# The problem
Below are the records. List every line holding the word "pixels".
**** Extracted material
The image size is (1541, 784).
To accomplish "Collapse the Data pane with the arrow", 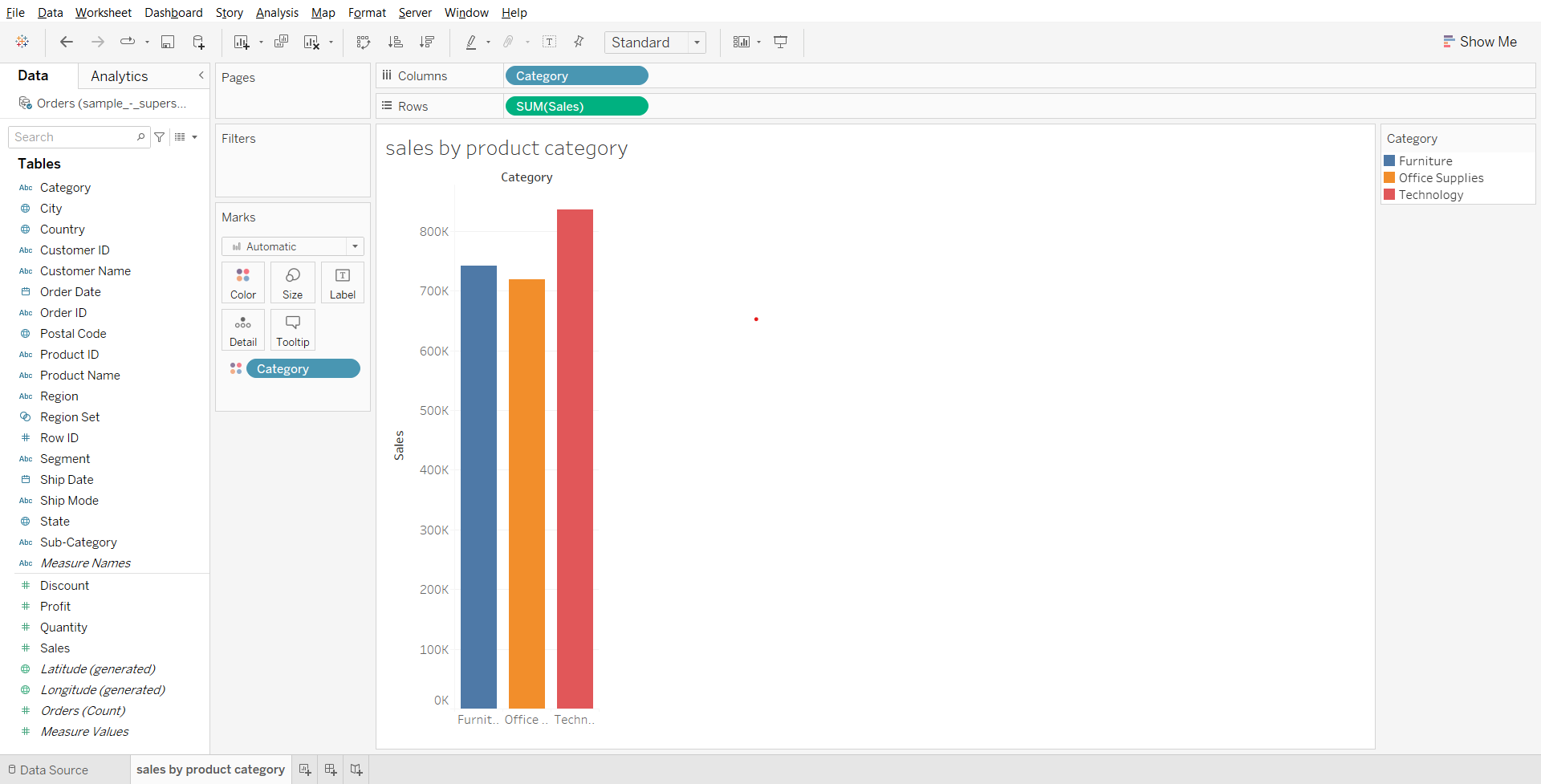I will (201, 75).
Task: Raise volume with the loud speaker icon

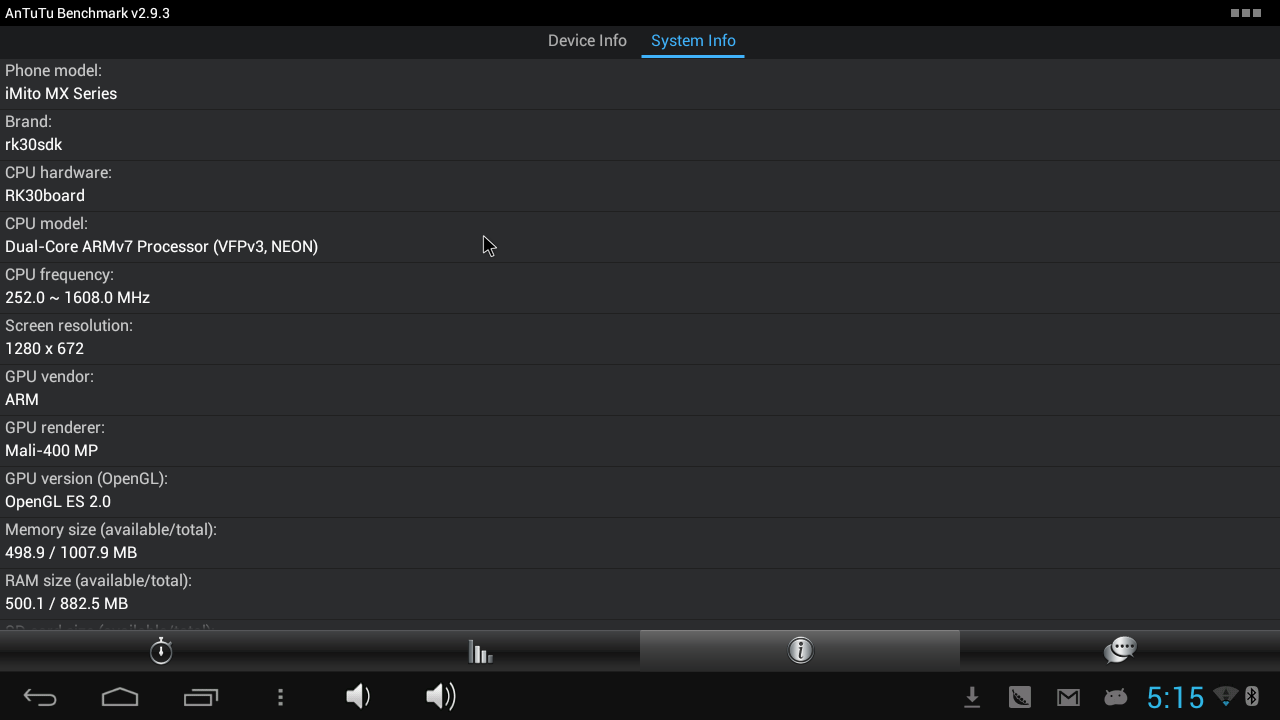Action: (x=440, y=696)
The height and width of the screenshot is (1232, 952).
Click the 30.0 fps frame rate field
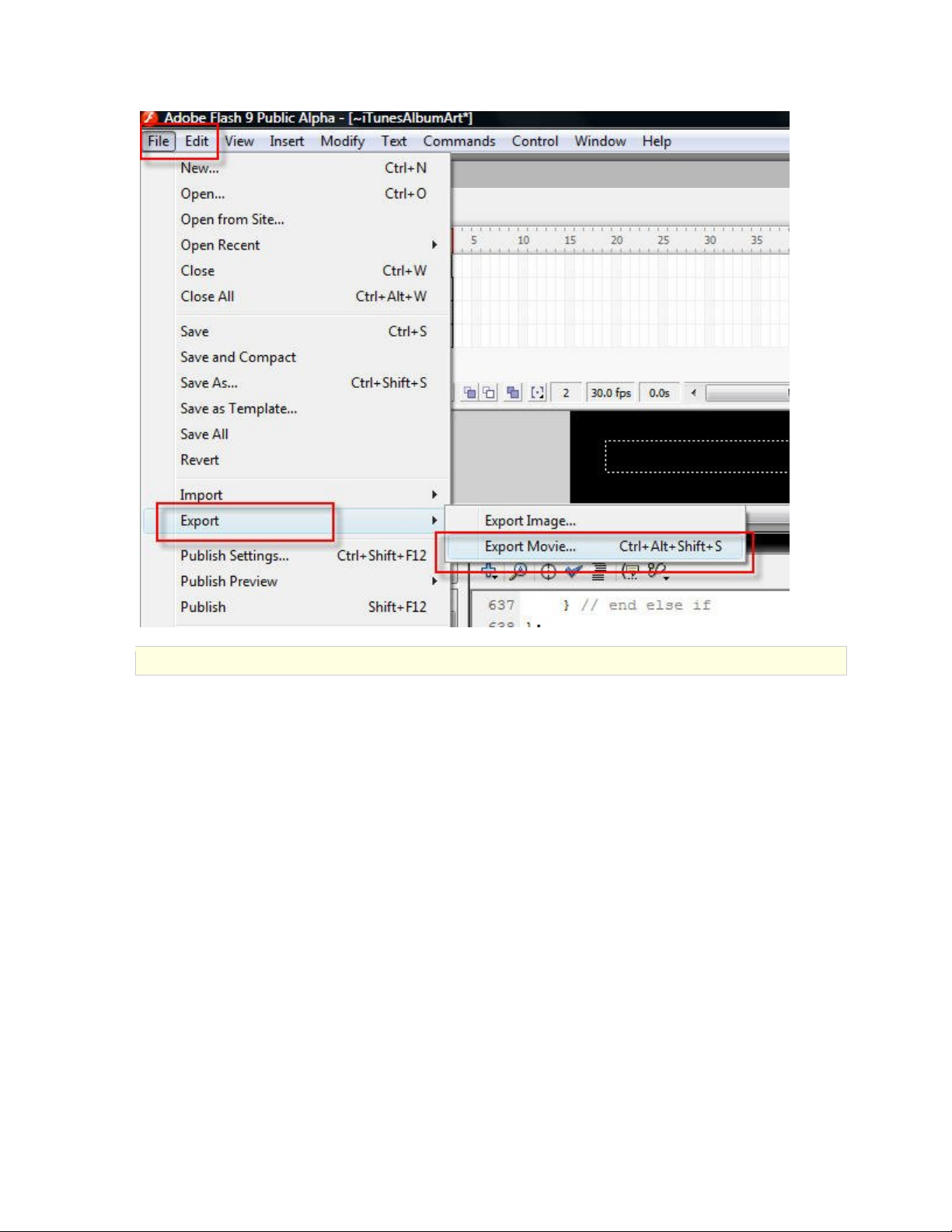(611, 393)
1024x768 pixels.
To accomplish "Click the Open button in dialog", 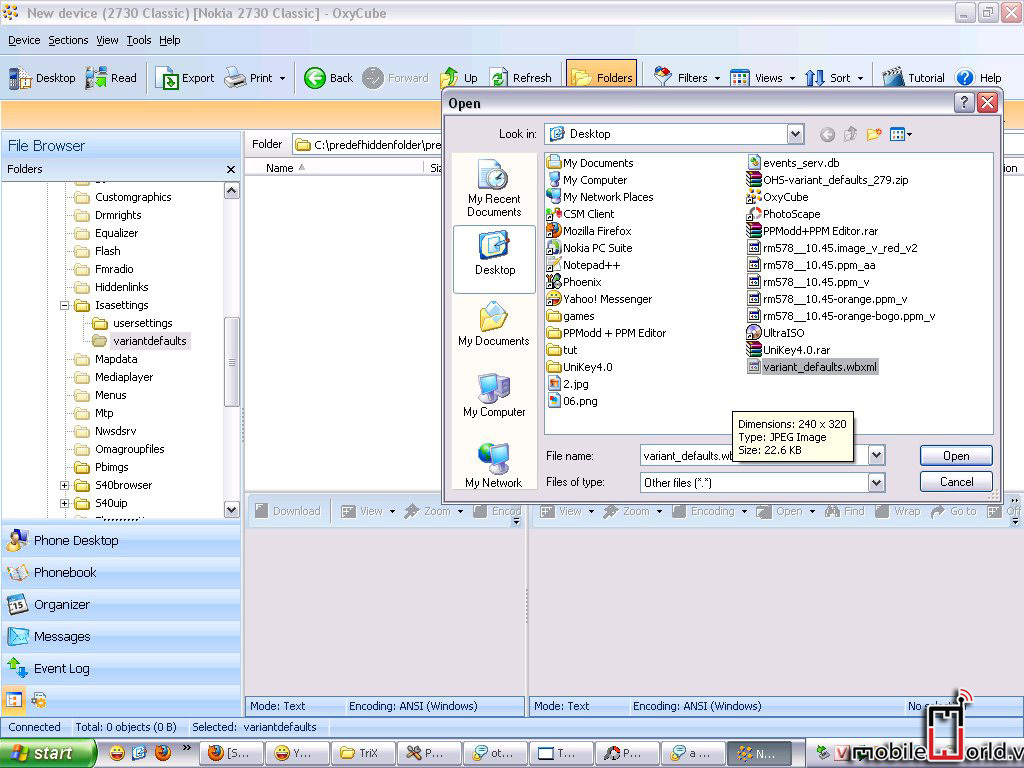I will pyautogui.click(x=955, y=456).
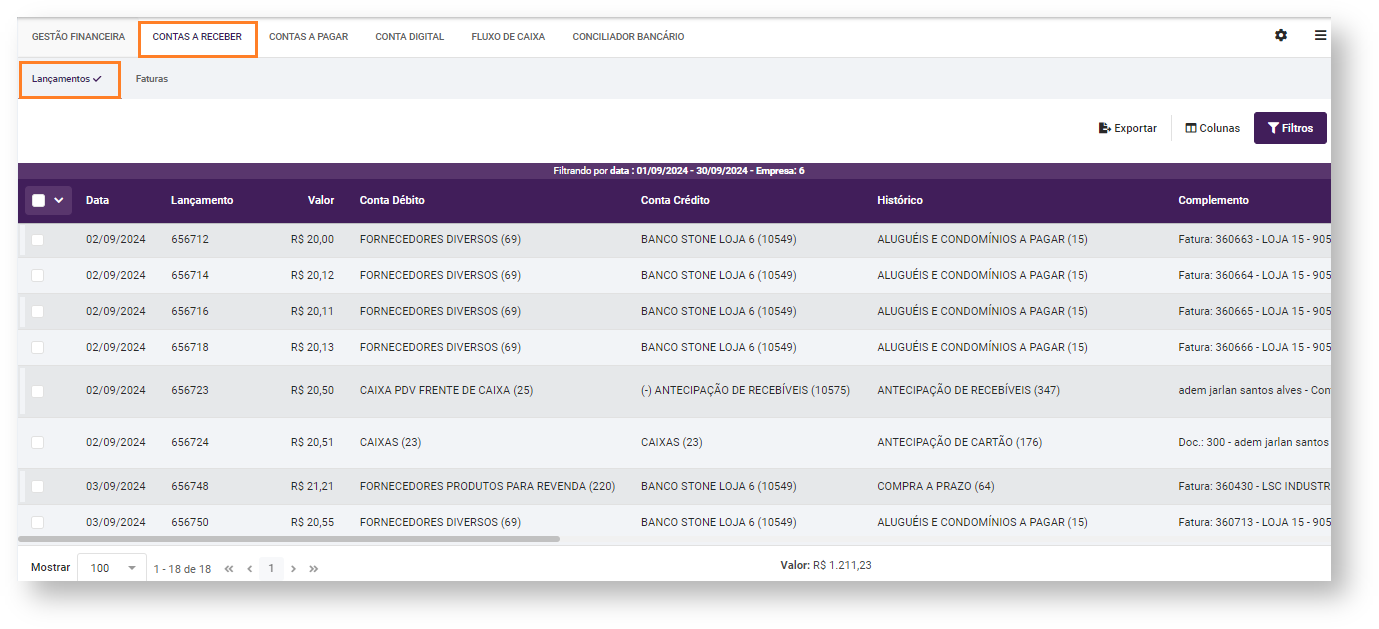Go to the first page arrow
The width and height of the screenshot is (1379, 629).
tap(229, 568)
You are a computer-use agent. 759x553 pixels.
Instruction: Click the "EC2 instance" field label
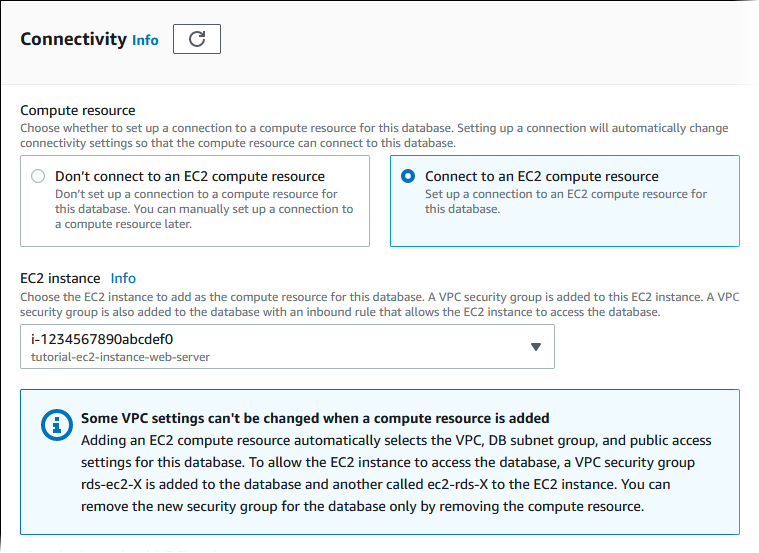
********
# Response to the task
1024x768 pixels.
You are a computer-use agent. 759x553 pixels.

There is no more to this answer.